How a New Type of Drug Will Help Stop Superbugs
Sponsored Increasingly deadly, antibiotic-resistant bacteria have stymied scientists for decades. A new class of drug may be the key to ending this public health crisis.
WCK 5222, a brand new type of antibiotic from Wockhardt, has just been approved by the FDA for Phase 3 clinical trials. This new drug will strike a blow against the global epidemic of adaptive, multi-drug resistant bacteria or “superbugs,” which are becoming ever more prevalent.
“If you look at the disease burden, it’s high and it’s getting worse,” says Dr. Anthony Fauci, Director of the National Institute of Allergy and Infectious Disease, “There are about 2 million infections per year in the United States caused by antibiotic resistance. That accounts for $20 billion in excess spending, as well as $35 billion in lost productivity.”

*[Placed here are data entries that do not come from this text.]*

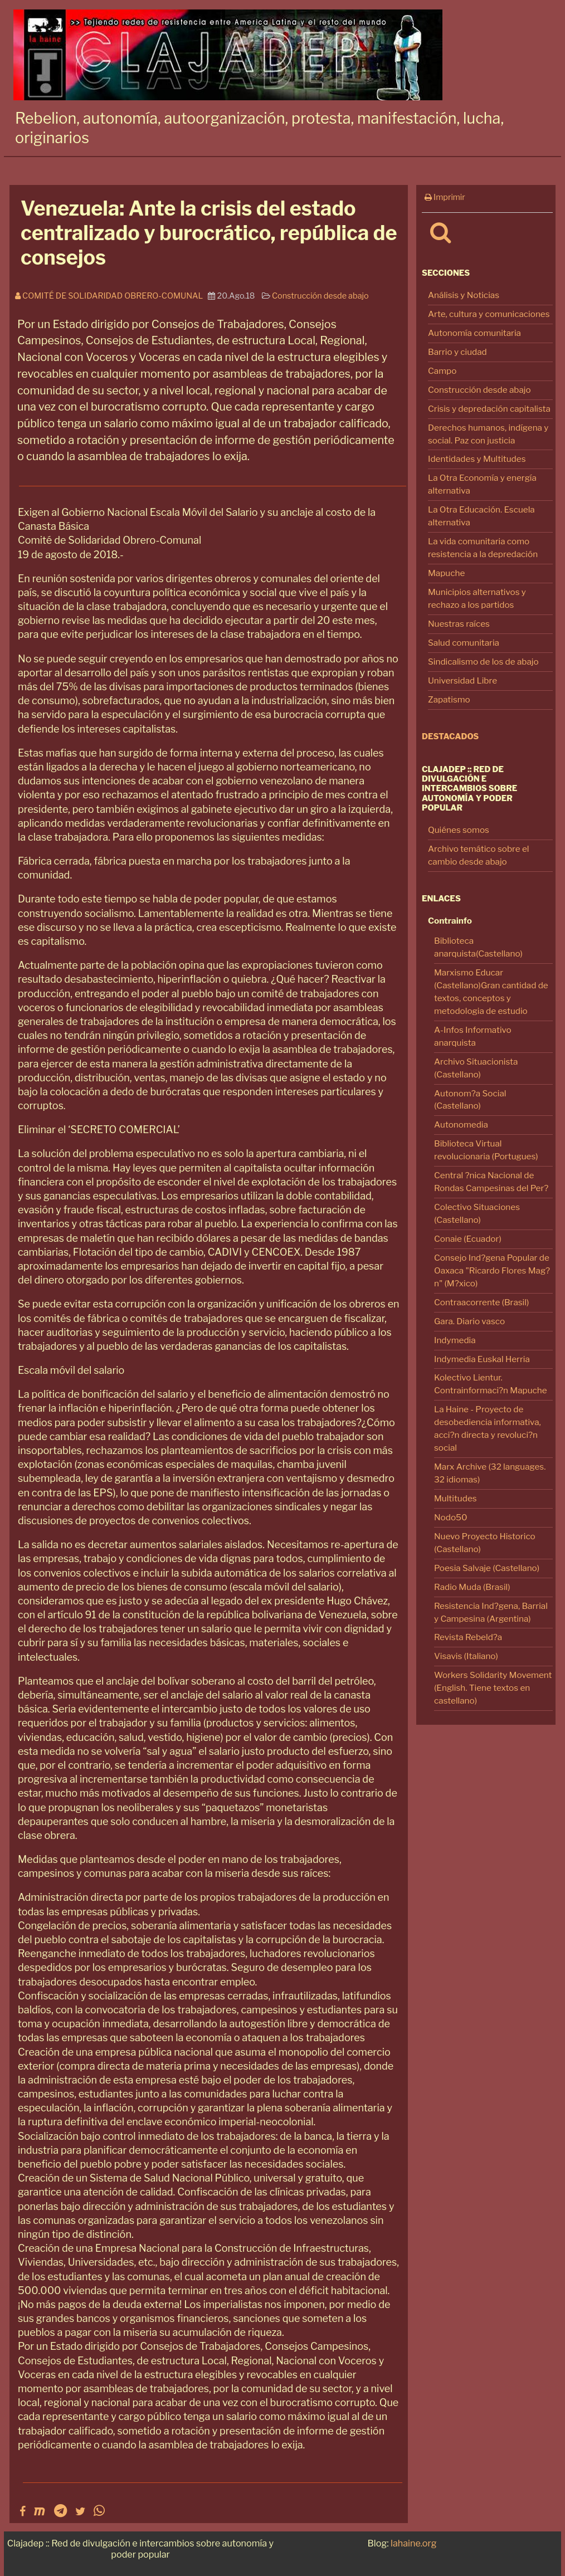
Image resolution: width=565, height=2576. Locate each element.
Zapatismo (449, 699)
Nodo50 (450, 1517)
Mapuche (446, 573)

And at 700,000 deaths per year globally and growing, the seriousness of the problem cannot be underestimated. “We don’t want to revert back to the days when there were certain infections that we just couldn’t treat,” says Dr. Fauci.
A lack of research
Scientists have been stymied by superbugs for what now amounts to decades, due to a combination of the complexity of the bacteria as well as a lack of financial resources in antibiotic research.

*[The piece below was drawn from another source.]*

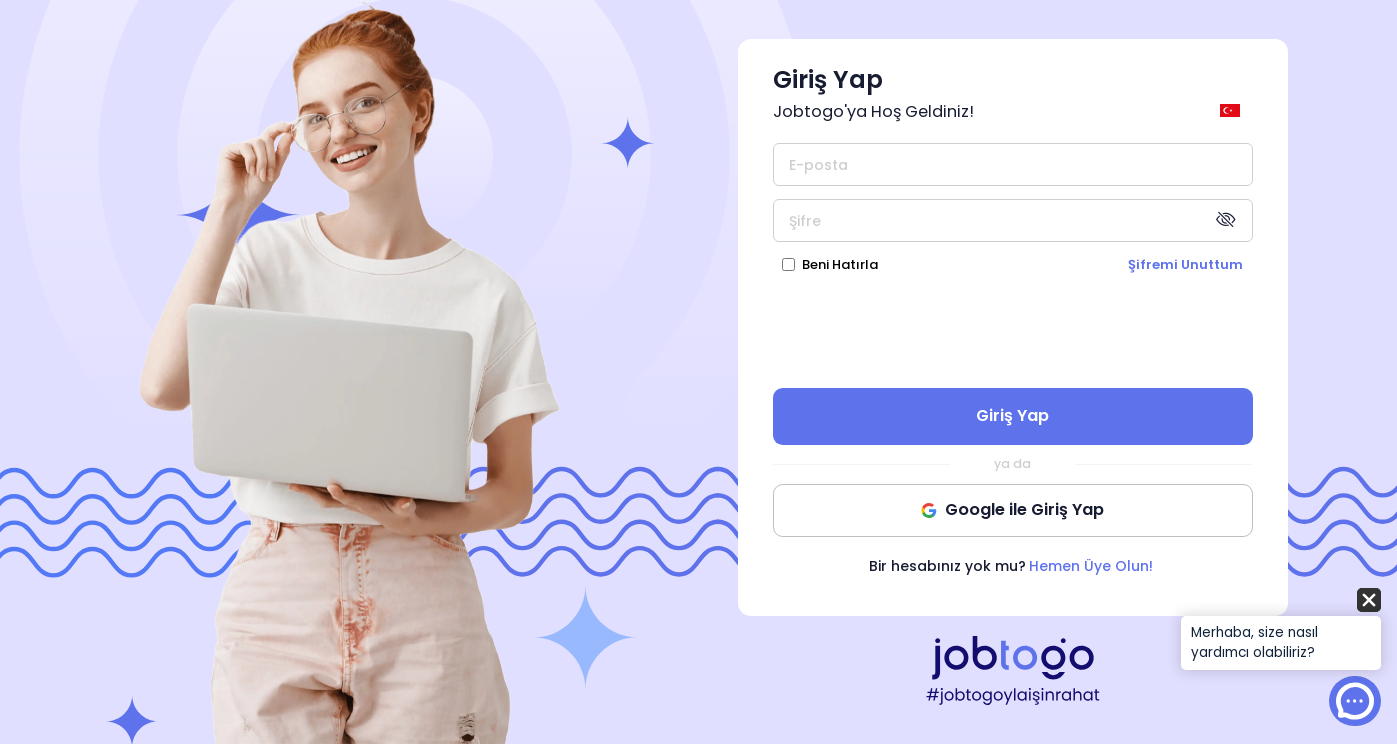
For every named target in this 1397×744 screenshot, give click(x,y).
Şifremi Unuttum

Because of strict regulations and investments of time and labor, drug discovery and development ends up costing drug makers anywhere from $750 to $1 billion to bring a drug to the market.
“Antibiotics, which are used in one to two week courses,” says Dr. David Livermore, Lead on Antibiotic Resistance for Public Health England, “are less profitable than, for example, heart drugs which the patient takes for years.”
But, according to Dr. Fauci, this public health crisis is going to be more expensive in the long run. “It’s going to cost the health care industry that much more money,” he says, “That’s why it’s important to invest in the research that’s going to mitigate the problem.”
A new drug in pipeline
Thankfully, the forward-thinking creators of WCK 5222, Wockhardt, foresaw the threat of superbugs and have been committed to finding entirely new types of drug.
“We recognized that antibiotic research was in decline 20 years ago,” says Dr. Habil Khorakiwala, the chairman of the company, “We devoted our efforts to find new antibiotics, as we were sure that superbugs would emerge.”
Over the last 10 years global patents filed for antibacterial have declined by 60 percent, whereas patents filed by Wockhardt in these 10 years has increased by 315 percent.
“Over the last 10 years global patents filed for antibacterial have declined by 60 percent, whereas patents filed by Wockhardt in these 10 years has increased by 315 percent.”
Their latest development, WCK 5222, is a combination of zidebactam and cefepime. This superdrug introduces the first entirely new class of Gram-negative antibiotic treatment in 35 years.
Zidebactam has a novel beta-lactam enhancer effect that overcomes multiple resistance mechanisms in Gram-negative superbugs, making it effective where other drugs have failed.
A public health priority
This new class of drug is a much-needed breakthrough for the global public health community. Earlier this year, the World Health Organization published a list of critical pathogens for which new drugs are urgently needed due to antimicrobial resistance.
Wockhardt’s WCK 5222 meets the urgent threat of carbapenem-resistant enterobacteriaceae and serious threats like multidrug-resistant Acinetobacter baumanii , extended spectrum β-lactamase producing enterobacteriaceae and multidrug-resistant Pseudomonas aeruginosa.
Recognizing the critical need for this drug, the FDA has granted approval for Phase 3 clinical trials, granting it a Qualified Infectious Disease Product status for expedited approval. Because of the high priority of these drugs, Dr. Khorakiwala and his colleagues are hoping to have WCK 5222 approved and freely available by 2020 at the latest.
WCK 5222 is expected to be a life-saving destination therapy for serious hospital-acquired infections such as hospital acquired bacterial pneumonia, ventilator associated pneumonia and bloodstream infections. “Our break through drug, zidebactam, is the most promising remedy for these superbugs,” says Dr. Khorakiwala.
There is also currently movement in within the G20 nations to financially incentivize continuing discovery of novel antibiotics.